FIG. 4.

HCV RNA replication in nondividing HuH6 cells. (A) Detection of positive-stranded HCV RNAs in a growing culture of HuH6 Con1 replicon cells. Equal numbers of cells were seeded in multiple 10-cm cell culture dishes and harvested at given time points. Total RNA was prepared, and samples of 5 μg (each) were analyzed by Northern hybridization to a riboprobe complementary to the neo gene or to β-actin mRNAs (lanes 5 to 12). Different amounts of in vitro transcripts were used as standards (lanes 1 to 3). RNA isolated from naive HuH6 cells served as a negative control (lane 4). The positions of replicon RNA, 28S rRNA, and β-actin are indicated. (B) Comparison between the number of HCV RNAs (squares) and cell number at the time of harvest (diamonds). Prior to RNA preparation, HuH6 Con1 replicon cells were trypsinized and counted, and the number of cells per 10-cm cell culture dish was calculated.
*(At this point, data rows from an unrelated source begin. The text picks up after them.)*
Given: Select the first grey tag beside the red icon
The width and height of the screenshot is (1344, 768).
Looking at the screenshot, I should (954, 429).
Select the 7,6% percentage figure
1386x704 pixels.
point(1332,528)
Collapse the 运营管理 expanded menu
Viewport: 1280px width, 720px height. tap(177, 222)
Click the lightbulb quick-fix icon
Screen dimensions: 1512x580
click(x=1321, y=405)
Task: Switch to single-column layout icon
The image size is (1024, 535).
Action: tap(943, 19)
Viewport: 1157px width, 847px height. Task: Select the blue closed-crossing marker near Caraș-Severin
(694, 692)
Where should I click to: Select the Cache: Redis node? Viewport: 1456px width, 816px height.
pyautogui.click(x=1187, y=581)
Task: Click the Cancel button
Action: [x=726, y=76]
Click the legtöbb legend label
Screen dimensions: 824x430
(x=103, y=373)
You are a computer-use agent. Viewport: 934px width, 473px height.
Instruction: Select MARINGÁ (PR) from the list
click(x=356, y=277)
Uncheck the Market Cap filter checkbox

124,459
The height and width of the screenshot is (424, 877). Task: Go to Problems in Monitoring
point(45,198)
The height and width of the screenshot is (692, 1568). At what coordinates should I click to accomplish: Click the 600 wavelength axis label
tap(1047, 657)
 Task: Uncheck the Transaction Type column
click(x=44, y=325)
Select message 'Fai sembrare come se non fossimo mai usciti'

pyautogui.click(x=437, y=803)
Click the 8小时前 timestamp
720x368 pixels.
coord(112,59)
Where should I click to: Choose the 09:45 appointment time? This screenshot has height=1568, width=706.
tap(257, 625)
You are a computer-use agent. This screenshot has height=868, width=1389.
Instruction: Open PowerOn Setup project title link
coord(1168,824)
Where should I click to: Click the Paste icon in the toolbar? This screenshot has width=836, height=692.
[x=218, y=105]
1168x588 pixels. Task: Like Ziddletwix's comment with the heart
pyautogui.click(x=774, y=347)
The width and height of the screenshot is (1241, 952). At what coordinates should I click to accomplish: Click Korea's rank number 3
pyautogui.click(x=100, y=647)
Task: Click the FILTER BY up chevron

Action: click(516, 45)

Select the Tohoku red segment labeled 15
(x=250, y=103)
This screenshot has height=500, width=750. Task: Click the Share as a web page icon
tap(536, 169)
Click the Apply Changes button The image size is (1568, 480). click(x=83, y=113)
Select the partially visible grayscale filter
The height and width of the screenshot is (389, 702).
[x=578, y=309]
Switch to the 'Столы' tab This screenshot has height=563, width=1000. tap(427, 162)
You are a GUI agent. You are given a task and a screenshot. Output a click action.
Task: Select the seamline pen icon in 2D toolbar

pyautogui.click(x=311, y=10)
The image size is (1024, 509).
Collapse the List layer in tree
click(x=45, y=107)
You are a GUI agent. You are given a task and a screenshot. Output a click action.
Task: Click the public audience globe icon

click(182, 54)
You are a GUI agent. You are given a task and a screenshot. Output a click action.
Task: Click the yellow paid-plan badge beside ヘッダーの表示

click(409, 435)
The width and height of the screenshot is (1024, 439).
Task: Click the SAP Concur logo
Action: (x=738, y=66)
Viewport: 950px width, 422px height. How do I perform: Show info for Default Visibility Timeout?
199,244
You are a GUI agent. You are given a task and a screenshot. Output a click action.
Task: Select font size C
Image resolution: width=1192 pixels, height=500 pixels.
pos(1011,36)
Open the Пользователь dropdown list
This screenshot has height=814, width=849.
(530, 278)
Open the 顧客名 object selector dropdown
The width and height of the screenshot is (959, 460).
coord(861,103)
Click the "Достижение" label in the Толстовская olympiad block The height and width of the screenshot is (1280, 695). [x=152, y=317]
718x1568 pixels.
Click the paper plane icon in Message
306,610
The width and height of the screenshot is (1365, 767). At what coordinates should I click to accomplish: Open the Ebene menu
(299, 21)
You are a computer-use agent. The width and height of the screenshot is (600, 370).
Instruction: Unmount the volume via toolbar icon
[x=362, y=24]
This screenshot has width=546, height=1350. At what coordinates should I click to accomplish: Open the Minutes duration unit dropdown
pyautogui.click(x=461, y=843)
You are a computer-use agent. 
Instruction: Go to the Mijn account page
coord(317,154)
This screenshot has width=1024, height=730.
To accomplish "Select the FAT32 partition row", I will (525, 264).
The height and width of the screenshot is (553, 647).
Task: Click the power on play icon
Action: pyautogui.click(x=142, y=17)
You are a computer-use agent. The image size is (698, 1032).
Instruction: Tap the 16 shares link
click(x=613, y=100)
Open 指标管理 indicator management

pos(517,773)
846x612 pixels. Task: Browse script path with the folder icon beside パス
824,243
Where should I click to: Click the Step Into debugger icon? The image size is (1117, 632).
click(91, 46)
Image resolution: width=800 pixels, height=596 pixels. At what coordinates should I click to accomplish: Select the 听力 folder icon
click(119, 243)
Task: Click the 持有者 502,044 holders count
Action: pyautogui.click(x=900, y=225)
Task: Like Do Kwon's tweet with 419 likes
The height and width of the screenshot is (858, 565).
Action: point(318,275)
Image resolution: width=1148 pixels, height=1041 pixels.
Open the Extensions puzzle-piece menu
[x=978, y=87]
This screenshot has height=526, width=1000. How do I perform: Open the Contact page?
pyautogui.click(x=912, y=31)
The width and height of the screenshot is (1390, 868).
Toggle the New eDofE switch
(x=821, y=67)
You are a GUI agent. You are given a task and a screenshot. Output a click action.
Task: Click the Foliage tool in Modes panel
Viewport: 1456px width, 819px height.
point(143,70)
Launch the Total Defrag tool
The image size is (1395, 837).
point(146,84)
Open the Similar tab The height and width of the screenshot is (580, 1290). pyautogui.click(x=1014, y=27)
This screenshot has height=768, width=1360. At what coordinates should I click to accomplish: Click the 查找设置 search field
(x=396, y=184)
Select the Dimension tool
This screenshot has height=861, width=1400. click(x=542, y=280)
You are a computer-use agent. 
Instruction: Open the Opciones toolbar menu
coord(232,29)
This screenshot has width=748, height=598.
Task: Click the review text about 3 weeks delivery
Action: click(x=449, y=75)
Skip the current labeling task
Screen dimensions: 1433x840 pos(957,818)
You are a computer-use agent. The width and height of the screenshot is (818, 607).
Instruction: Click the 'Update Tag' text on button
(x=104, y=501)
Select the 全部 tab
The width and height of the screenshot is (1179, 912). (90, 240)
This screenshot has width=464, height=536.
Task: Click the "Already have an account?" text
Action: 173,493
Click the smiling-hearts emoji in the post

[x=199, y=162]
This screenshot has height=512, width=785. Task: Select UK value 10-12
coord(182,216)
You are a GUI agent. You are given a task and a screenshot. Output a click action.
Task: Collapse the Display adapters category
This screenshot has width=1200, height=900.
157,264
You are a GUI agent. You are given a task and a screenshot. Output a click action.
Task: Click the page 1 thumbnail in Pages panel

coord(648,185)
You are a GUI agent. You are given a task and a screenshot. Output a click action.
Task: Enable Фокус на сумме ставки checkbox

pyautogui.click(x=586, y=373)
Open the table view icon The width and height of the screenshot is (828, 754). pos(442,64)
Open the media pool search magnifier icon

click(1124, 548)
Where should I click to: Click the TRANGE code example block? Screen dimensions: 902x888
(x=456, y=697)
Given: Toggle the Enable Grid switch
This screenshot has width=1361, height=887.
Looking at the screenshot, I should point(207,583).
Hybridization signals of positive-stranded HCV RNAs and β-actin mRNAs shown in panel A were quantified and HCV RNA copy numbers were corrected for loading differences. Note that HCV copy and cell numbers are given in different log scales. The dotted line indicates the transition from the exponential to the stationary growth phase of the cell culture. (C and D) Detection of positive-stranded HCV RNAs in roscovitine-treated HuH6 Con1 cells and Huh-7 cells of clone 9-13, respectively. Equal numbers of cells were seeded in multiple 10-cm cell culture dishes, treated with 20 μM roscovitine, and harvested at given time points. Total RNA was prepared, and samples of 5 μg were analyzed by Northern hybridization as described above. The positions of replicon RNA and β-actin are indicated.